Durant la formation, la coordinatrice a fait usage de son influence principalement dans le registre de la séduction. Le directeur de l’association, lui a pris le relais lors du deuxième entretien pour exercer une pression sur M. faisant une démonstration de l’influence-autorité. Le chantage au silence comme condition au retour de M. nous donne un exemple d’influence-force.
Les stagiaires n’ont pas été accompagné.es à conscientiser ni à exprimer leurs besoins, leurs envies et leurs objectifs personnels. Il n’y a pas eu de définition d’objectifs collectifs qui auraient permis à chacun.es de trouver sa place. La répartition des tâches ne s’est pas faite en autonomie en fonction des aspirations et des limites des chacun.es. Aucune règle de vie collective permettant d’éviter le sexisme, le validisme ou tout autre forme de domination, n’a été abordée et encore moins travaillée collectivement. Les professionnel.les de Tout Atout n’ont pas envisagé la possibilité d’une responsabilité partagée dans les problématiques soulevées par M. . Le conflit a été traité à l’échelle interindividuelle, ne laissant pas la possibilité aux autres stagiaires d’en comprendre les enjeux et de se positionner, en prenant en compte les avis de chacun.es, dans une démarche d’ influence-négociation.
Tous ces éléments montrent que les postures professionnelles adoptées par l’équipe de Tout Atout ainsi que l’absence de méthodes au sein de la formation ne permettent pas, voire empêchent, une réelle participation des personnes.
Pour conclure
M. a finalement mis fin à sa formation après son second entretien. Il a fait part de son expérience sur un autre groupe WhatsApp où sont uniquement présent.es les stagiaires.
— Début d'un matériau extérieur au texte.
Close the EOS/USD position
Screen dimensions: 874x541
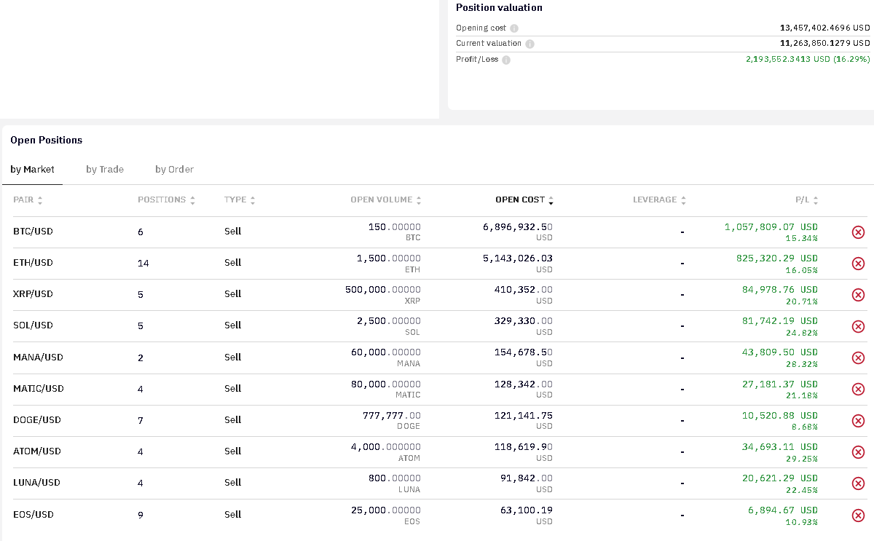[858, 516]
Il a de nouveau dû faire face à des minimisations et des jeunes soutenant les membres encadrants lui ont demandé d’apporter les preuves des violences qu’il a subi, doutant de sa parole. L’animation du groupe a créé un antagonisme entre les stagiaires qui sont resté.es fidèles à la coordinatrice et celleux qui trouvaient pertinents les questionnements soulevés par M. Ielles se sont positionné.es pour ou contre M. et cela a rendu la situation d’autant plus difficile pour lui, qui a dû faire face à cette violence seul.
Il a depuis pris des nouvelles de la formation et rien n’a changé à l’exception d’une “Boîte à Idées” qui a été installée dans la salle de formation. Une des personnes du groupe lui a également dit s’auto-censurer par peur d’être au mieux ignoré.e, au pire traité.e comme lui. Il a également pris contact avec un.e stagiaire de la promotion précédente, qui l’a informé avoir rencontré des problématiques similaires. Ces pratiques seraient fermement critiquables si elles étaient appliquées auprès d’un public jugé “sans problèmes” mais elles sont d’autant plus graves qu’elles ont lieu dans une structure qui a l’obligation d’être inclusive et qui est dédiée à des jeunes qui rencontrent des difficultés socioprofessionnelles.